DOCUMENTO ORIGINAL:
InfoCatólica / La Puerta de Damasco / Categoría: General

19.01.19

¿Mundo y mal?

“No ruego que los retires del mundo, sino que los guardes del maligno” (Jn 17,15). Esta súplica forma parte de la llamada “oración sacerdotal” de Jesús. Creo que esta petición señala un horizonte a seguir en la vida: No es preciso “huir” del mundo, sino solo “huir” del mal.

No veo como meta de un cristiano la aspiración a crear comunidades apartadas de los tiempos y de la historia. Tampoco creo que el Señor nos llame a una suerte de “guerra santa”, a una especie de “reconquista”. No. Jesús nos llama a creer, a vivir en conformidad con nuestra fe y a anunciar la Buena Noticia, que es Él en persona.

MATERIAL DE PARTIDA:

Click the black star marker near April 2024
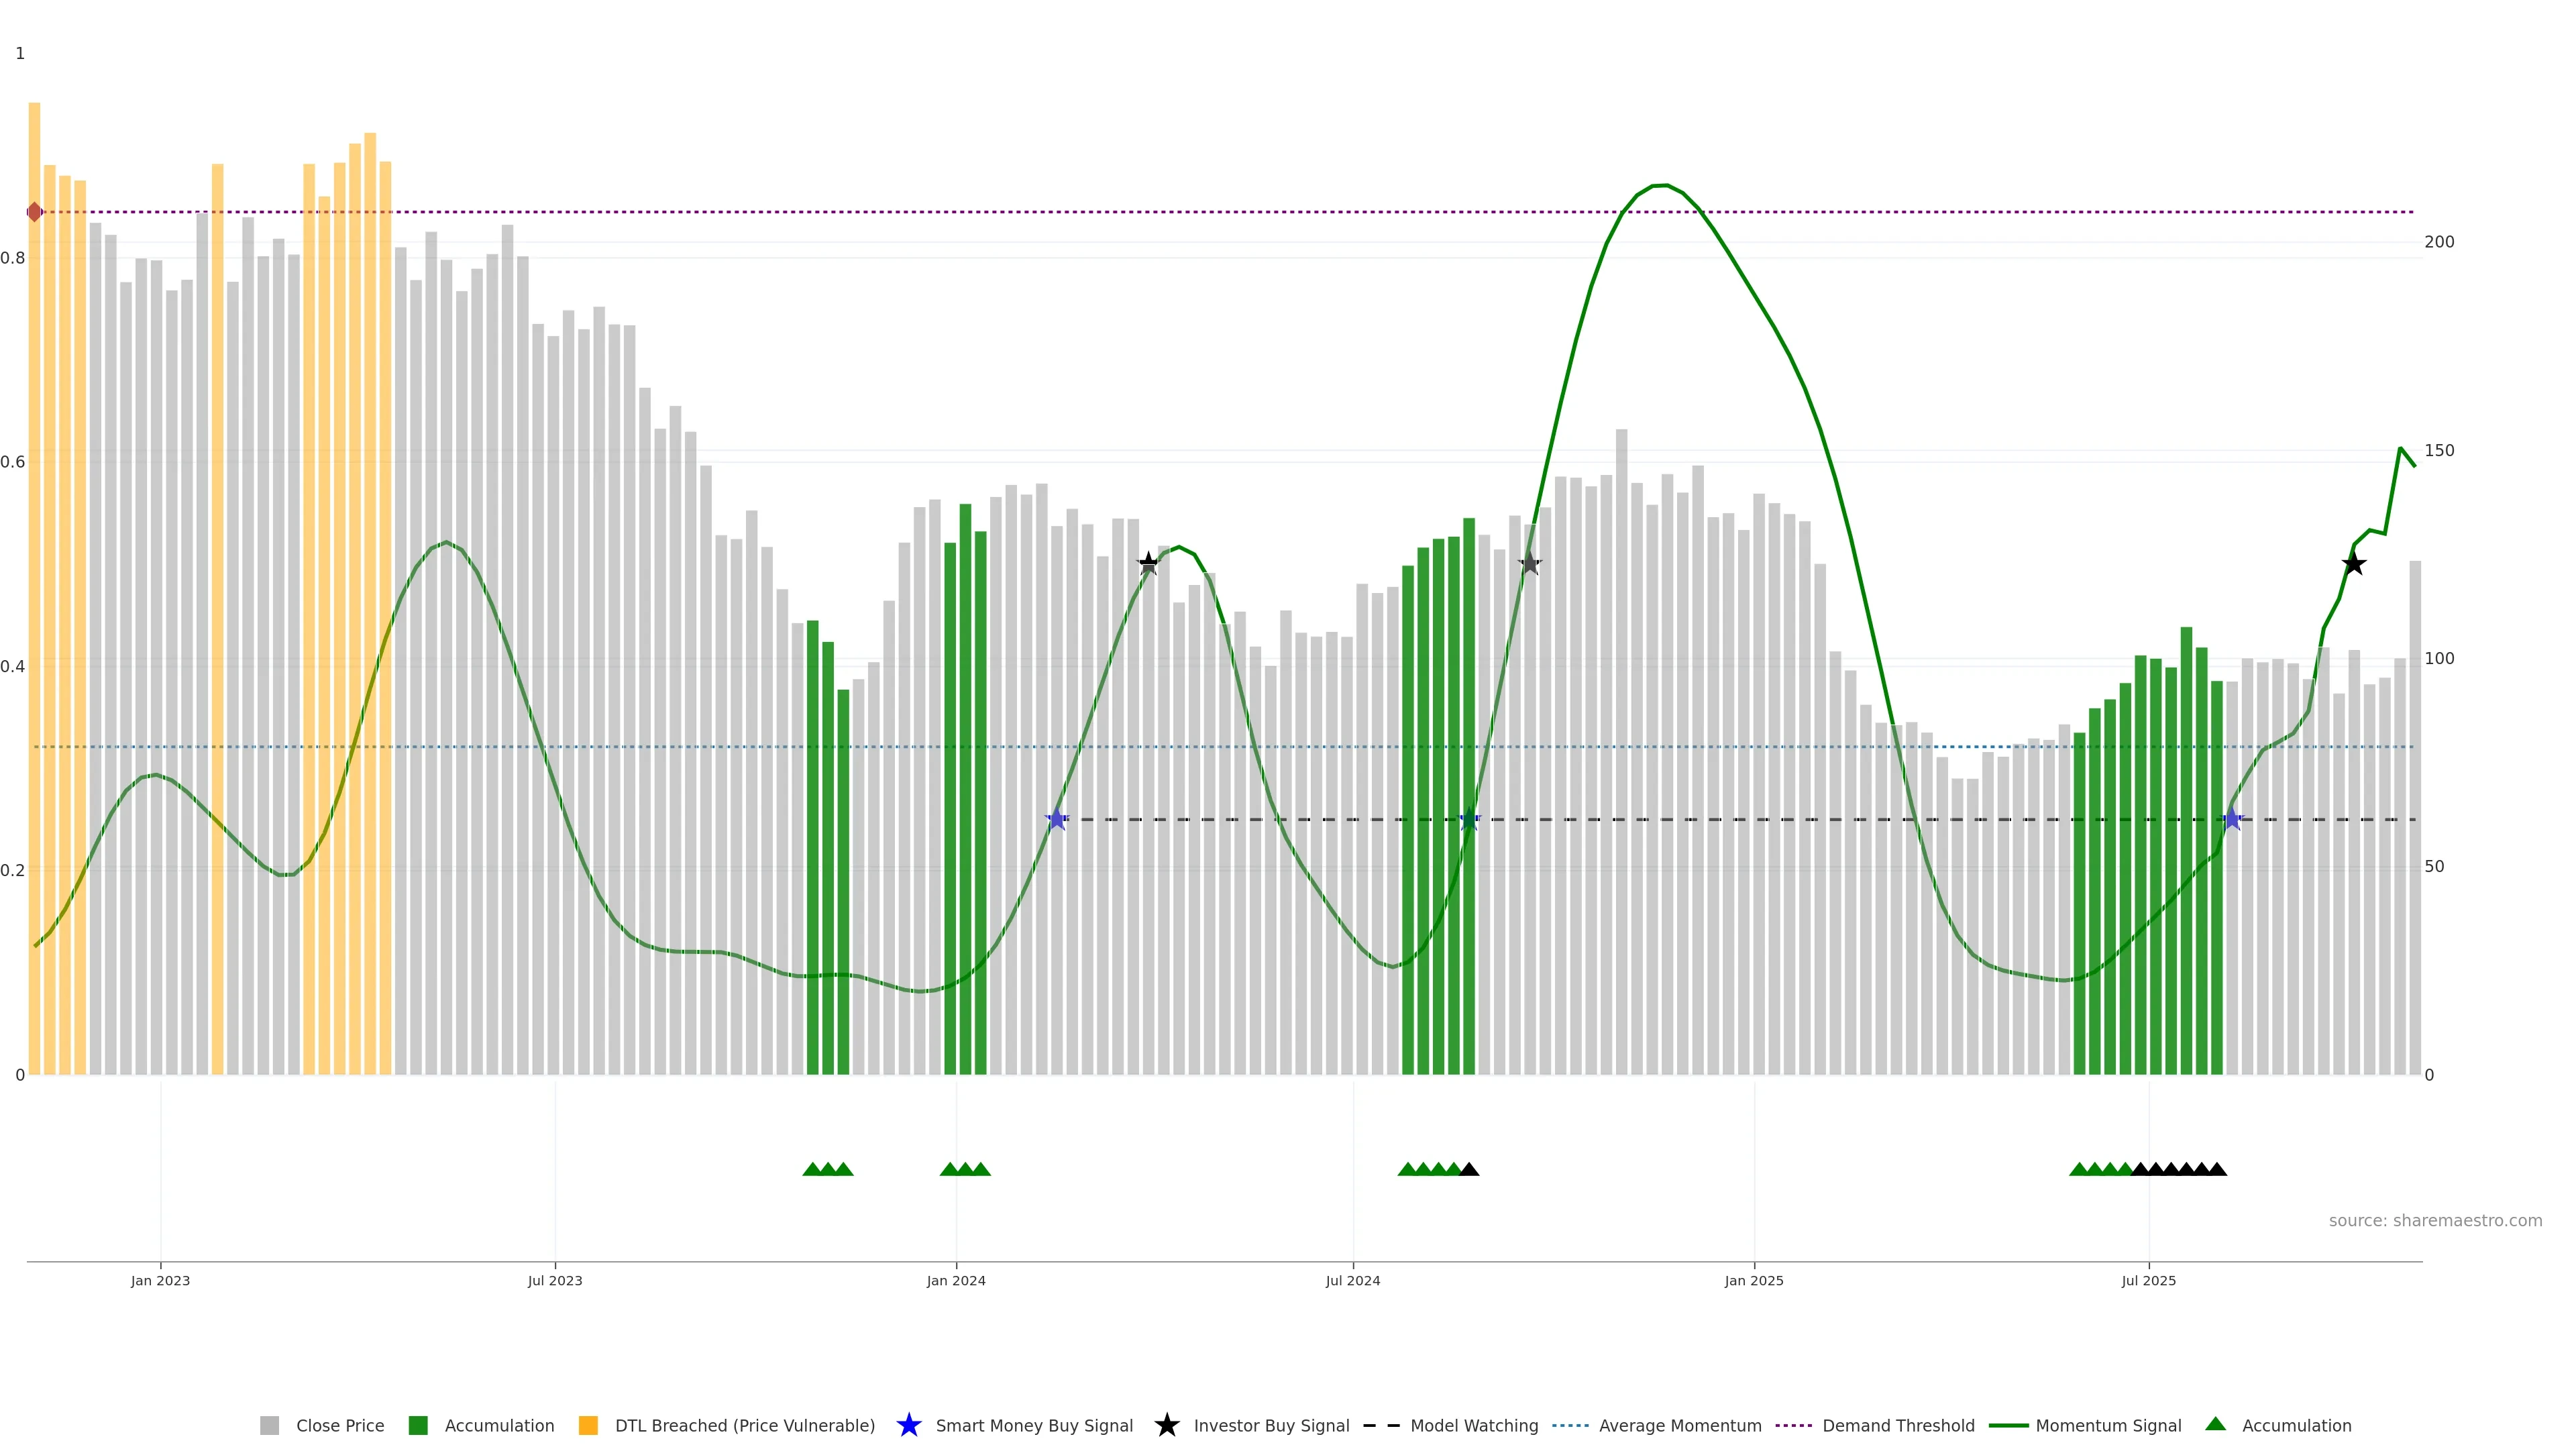Screen dimensions: 2576x1449 pos(1148,564)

OBJETIVO DEL EJERCICIO:
Reproduce de principio a fin y sin ningún cambio el documento original sobre el mundo y el mal.

RESPUESTA COMPLETA:
InfoCatólica / La Puerta de Damasco / Categoría: General

19.01.19

¿Mundo y mal?

“No ruego que los retires del mundo, sino que los guardes del maligno” (Jn 17,15). Esta súplica forma parte de la llamada “oración sacerdotal” de Jesús. Creo que esta petición señala un horizonte a seguir en la vida: No es preciso “huir” del mundo, sino solo “huir” del mal.

No veo como meta de un cristiano la aspiración a crear comunidades apartadas de los tiempos y de la historia. Tampoco creo que el Señor nos llame a una suerte de “guerra santa”, a una especie de “reconquista”. No. Jesús nos llama a creer, a vivir en conformidad con nuestra fe y a anunciar la Buena Noticia, que es Él en persona.